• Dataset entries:
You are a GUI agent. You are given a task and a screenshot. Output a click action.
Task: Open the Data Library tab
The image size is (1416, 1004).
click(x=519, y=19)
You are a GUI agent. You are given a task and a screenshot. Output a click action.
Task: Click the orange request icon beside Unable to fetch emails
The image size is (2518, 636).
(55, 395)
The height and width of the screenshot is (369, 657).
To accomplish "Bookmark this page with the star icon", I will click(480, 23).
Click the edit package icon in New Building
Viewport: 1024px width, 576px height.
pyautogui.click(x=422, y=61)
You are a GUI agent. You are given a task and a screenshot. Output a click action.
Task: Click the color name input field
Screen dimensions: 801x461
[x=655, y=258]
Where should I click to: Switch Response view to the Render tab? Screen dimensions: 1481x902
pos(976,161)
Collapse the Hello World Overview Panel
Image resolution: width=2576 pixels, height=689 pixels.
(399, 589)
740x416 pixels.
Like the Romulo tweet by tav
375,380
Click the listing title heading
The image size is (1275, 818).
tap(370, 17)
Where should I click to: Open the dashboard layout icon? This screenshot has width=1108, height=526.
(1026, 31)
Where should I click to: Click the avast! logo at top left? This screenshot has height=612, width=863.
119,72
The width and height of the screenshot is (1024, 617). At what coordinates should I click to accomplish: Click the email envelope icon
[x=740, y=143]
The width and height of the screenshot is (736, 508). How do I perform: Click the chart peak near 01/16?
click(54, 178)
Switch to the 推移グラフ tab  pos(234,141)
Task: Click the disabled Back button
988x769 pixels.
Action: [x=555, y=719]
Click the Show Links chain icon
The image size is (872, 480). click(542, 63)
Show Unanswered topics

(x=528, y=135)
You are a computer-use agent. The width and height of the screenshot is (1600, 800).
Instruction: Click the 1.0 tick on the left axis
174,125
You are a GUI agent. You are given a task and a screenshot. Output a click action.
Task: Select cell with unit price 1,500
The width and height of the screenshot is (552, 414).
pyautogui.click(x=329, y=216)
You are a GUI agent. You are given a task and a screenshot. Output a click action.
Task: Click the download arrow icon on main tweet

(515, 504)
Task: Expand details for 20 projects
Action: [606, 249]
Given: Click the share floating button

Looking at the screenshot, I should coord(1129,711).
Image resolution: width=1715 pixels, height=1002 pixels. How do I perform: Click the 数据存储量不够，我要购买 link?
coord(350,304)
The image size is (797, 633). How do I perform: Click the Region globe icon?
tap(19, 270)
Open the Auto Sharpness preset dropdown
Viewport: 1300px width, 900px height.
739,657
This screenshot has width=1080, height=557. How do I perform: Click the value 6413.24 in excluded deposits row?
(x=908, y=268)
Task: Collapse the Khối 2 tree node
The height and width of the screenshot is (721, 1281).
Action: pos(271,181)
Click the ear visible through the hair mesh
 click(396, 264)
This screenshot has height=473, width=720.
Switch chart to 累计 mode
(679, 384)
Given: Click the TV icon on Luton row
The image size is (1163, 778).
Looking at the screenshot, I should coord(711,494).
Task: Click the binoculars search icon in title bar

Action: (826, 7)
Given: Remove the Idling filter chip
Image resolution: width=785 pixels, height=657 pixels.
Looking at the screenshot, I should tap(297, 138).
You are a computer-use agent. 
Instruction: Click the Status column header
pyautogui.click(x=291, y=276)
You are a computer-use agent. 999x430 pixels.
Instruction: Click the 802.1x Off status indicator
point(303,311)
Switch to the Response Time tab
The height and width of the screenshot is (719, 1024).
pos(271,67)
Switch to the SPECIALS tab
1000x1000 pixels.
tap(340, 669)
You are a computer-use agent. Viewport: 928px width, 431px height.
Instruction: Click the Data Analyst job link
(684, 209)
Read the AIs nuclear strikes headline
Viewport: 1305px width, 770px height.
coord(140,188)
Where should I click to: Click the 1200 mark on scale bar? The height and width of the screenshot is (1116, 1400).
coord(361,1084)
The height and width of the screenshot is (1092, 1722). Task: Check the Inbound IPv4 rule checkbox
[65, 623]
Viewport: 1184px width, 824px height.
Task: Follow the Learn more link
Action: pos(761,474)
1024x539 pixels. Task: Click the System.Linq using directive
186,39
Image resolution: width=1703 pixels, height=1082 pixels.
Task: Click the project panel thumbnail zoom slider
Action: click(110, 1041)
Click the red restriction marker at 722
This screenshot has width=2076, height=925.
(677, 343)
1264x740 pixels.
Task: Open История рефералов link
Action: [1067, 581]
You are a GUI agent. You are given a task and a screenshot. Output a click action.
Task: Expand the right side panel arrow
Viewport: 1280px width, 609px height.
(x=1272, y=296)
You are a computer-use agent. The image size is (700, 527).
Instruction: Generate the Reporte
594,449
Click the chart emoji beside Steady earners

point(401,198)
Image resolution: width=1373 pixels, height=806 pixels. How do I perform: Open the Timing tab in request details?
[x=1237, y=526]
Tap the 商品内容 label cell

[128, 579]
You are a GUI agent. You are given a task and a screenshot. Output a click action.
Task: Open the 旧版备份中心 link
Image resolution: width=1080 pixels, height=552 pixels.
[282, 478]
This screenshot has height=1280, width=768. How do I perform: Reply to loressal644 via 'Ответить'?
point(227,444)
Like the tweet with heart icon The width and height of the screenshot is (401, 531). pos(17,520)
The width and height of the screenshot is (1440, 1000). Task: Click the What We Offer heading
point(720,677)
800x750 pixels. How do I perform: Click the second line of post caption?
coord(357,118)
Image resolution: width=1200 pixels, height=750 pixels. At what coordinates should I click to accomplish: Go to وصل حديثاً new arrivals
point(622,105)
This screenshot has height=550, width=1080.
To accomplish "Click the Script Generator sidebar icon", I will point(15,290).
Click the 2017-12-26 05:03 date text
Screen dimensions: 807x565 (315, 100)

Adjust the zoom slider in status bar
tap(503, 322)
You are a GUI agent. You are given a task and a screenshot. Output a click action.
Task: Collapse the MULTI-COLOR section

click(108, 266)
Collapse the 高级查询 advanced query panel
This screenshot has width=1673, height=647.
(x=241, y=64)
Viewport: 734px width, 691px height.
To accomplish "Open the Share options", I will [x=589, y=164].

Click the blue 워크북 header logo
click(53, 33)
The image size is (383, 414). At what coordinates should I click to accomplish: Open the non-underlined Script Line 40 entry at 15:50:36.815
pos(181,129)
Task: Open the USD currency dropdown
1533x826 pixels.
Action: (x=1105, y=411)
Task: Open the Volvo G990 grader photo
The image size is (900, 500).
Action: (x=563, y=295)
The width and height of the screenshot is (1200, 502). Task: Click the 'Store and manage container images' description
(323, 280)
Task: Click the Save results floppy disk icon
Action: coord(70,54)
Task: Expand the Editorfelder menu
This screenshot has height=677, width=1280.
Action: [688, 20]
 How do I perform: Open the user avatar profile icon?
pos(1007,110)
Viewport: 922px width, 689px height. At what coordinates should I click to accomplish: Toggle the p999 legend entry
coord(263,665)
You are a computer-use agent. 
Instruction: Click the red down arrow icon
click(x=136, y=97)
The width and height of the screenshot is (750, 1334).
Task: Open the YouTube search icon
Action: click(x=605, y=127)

• PROBLEM STATEMENT: Copy out the data exactly, keeping each line whole.

• RESPONSE AREA:
You are a GUI agent. You are given a task and a screenshot. Output a click action.
Task: Open the Data Library tab
The image size is (1416, 1004).
click(x=519, y=19)
You are a GUI agent. You are given a task and a screenshot. Output a click action.
Task: Click the orange request icon beside Unable to fetch emails
The image size is (2518, 636).
(55, 395)
The height and width of the screenshot is (369, 657).
To accomplish "Bookmark this page with the star icon", I will click(480, 23).
Click the edit package icon in New Building
Viewport: 1024px width, 576px height.
pyautogui.click(x=422, y=61)
You are a GUI agent. You are given a task and a screenshot. Output a click action.
Task: Click the color name input field
Screen dimensions: 801x461
[x=655, y=258]
Where should I click to: Switch Response view to the Render tab? Screen dimensions: 1481x902
pos(976,161)
Collapse the Hello World Overview Panel
Image resolution: width=2576 pixels, height=689 pixels.
(399, 589)
740x416 pixels.
Like the Romulo tweet by tav
375,380
Click the listing title heading
The image size is (1275, 818).
tap(370, 17)
Where should I click to: Open the dashboard layout icon? This screenshot has width=1108, height=526.
(1026, 31)
Where should I click to: Click the avast! logo at top left? This screenshot has height=612, width=863.
119,72
The width and height of the screenshot is (1024, 617). At what coordinates should I click to accomplish: Click the email envelope icon
[x=740, y=143]
The width and height of the screenshot is (736, 508). How do I perform: Click the chart peak near 01/16?
click(54, 178)
Switch to the 推移グラフ tab  pos(234,141)
Task: Click the disabled Back button
988x769 pixels.
Action: [x=555, y=719]
Click the Show Links chain icon
The image size is (872, 480). click(542, 63)
Show Unanswered topics

(x=528, y=135)
You are a computer-use agent. The width and height of the screenshot is (1600, 800).
Instruction: Click the 1.0 tick on the left axis
174,125
You are a GUI agent. You are given a task and a screenshot. Output a click action.
Task: Select cell with unit price 1,500
The width and height of the screenshot is (552, 414).
pyautogui.click(x=329, y=216)
You are a GUI agent. You are given a task and a screenshot. Output a click action.
Task: Click the download arrow icon on main tweet

(515, 504)
Task: Expand details for 20 projects
Action: [606, 249]
Given: Click the share floating button

Looking at the screenshot, I should coord(1129,711).
Image resolution: width=1715 pixels, height=1002 pixels. How do I perform: Click the 数据存储量不够，我要购买 link?
coord(350,304)
The image size is (797, 633). How do I perform: Click the Region globe icon?
tap(19, 270)
Open the Auto Sharpness preset dropdown
Viewport: 1300px width, 900px height.
739,657
This screenshot has width=1080, height=557. How do I perform: Click the value 6413.24 in excluded deposits row?
(x=908, y=268)
Task: Collapse the Khối 2 tree node
The height and width of the screenshot is (721, 1281).
Action: pos(271,181)
Click the ear visible through the hair mesh
 click(396, 264)
This screenshot has height=473, width=720.
Switch chart to 累计 mode
(679, 384)
Given: Click the TV icon on Luton row
The image size is (1163, 778).
Looking at the screenshot, I should coord(711,494).
Task: Click the binoculars search icon in title bar

Action: (826, 7)
Given: Remove the Idling filter chip
Image resolution: width=785 pixels, height=657 pixels.
Looking at the screenshot, I should tap(297, 138).
You are a computer-use agent. 
Instruction: Click the Status column header
pyautogui.click(x=291, y=276)
You are a computer-use agent. 999x430 pixels.
Instruction: Click the 802.1x Off status indicator
point(303,311)
Switch to the Response Time tab
The height and width of the screenshot is (719, 1024).
pos(271,67)
Switch to the SPECIALS tab
1000x1000 pixels.
tap(340, 669)
You are a computer-use agent. Viewport: 928px width, 431px height.
Instruction: Click the Data Analyst job link
(684, 209)
Read the AIs nuclear strikes headline
Viewport: 1305px width, 770px height.
coord(140,188)
Where should I click to: Click the 1200 mark on scale bar? The height and width of the screenshot is (1116, 1400).
coord(361,1084)
The height and width of the screenshot is (1092, 1722). Task: Check the Inbound IPv4 rule checkbox
[65, 623]
Viewport: 1184px width, 824px height.
Task: Follow the Learn more link
Action: pos(761,474)
1024x539 pixels. Task: Click the System.Linq using directive
186,39
Image resolution: width=1703 pixels, height=1082 pixels.
Task: Click the project panel thumbnail zoom slider
Action: click(110, 1041)
Click the red restriction marker at 722
This screenshot has width=2076, height=925.
(677, 343)
1264x740 pixels.
Task: Open История рефералов link
Action: [1067, 581]
You are a GUI agent. You are given a task and a screenshot. Output a click action.
Task: Expand the right side panel arrow
Viewport: 1280px width, 609px height.
(x=1272, y=296)
You are a computer-use agent. The image size is (700, 527).
Instruction: Generate the Reporte
594,449
Click the chart emoji beside Steady earners

point(401,198)
Image resolution: width=1373 pixels, height=806 pixels. How do I perform: Open the Timing tab in request details?
[x=1237, y=526]
Tap the 商品内容 label cell

[128, 579]
You are a GUI agent. You are given a task and a screenshot. Output a click action.
Task: Open the 旧版备份中心 link
Image resolution: width=1080 pixels, height=552 pixels.
[282, 478]
This screenshot has height=1280, width=768. How do I perform: Reply to loressal644 via 'Ответить'?
point(227,444)
Like the tweet with heart icon The width and height of the screenshot is (401, 531). pos(17,520)
The width and height of the screenshot is (1440, 1000). Task: Click the What We Offer heading
point(720,677)
800x750 pixels. How do I perform: Click the second line of post caption?
coord(357,118)
Image resolution: width=1200 pixels, height=750 pixels. At what coordinates should I click to accomplish: Go to وصل حديثاً new arrivals
point(622,105)
This screenshot has height=550, width=1080.
To accomplish "Click the Script Generator sidebar icon", I will point(15,290).
Click the 2017-12-26 05:03 date text
Screen dimensions: 807x565 (315, 100)

Adjust the zoom slider in status bar
tap(503, 322)
You are a GUI agent. You are given a task and a screenshot. Output a click action.
Task: Collapse the MULTI-COLOR section

click(108, 266)
Collapse the 高级查询 advanced query panel
This screenshot has width=1673, height=647.
(x=241, y=64)
Viewport: 734px width, 691px height.
To accomplish "Open the Share options", I will [x=589, y=164].

Click the blue 워크북 header logo
click(53, 33)
The image size is (383, 414). At what coordinates should I click to accomplish: Open the non-underlined Script Line 40 entry at 15:50:36.815
pos(181,129)
Task: Open the USD currency dropdown
1533x826 pixels.
Action: (x=1105, y=411)
Task: Open the Volvo G990 grader photo
The image size is (900, 500).
Action: (x=563, y=295)
The width and height of the screenshot is (1200, 502). Task: Click the 'Store and manage container images' description
(323, 280)
Task: Click the Save results floppy disk icon
Action: coord(70,54)
Task: Expand the Editorfelder menu
This screenshot has height=677, width=1280.
Action: [688, 20]
 How do I perform: Open the user avatar profile icon?
pos(1007,110)
Viewport: 922px width, 689px height. At what coordinates should I click to accomplish: Toggle the p999 legend entry
coord(263,665)
You are a computer-use agent. 
Instruction: Click the red down arrow icon
click(x=136, y=97)
The width and height of the screenshot is (750, 1334).
Task: Open the YouTube search icon
Action: click(x=605, y=127)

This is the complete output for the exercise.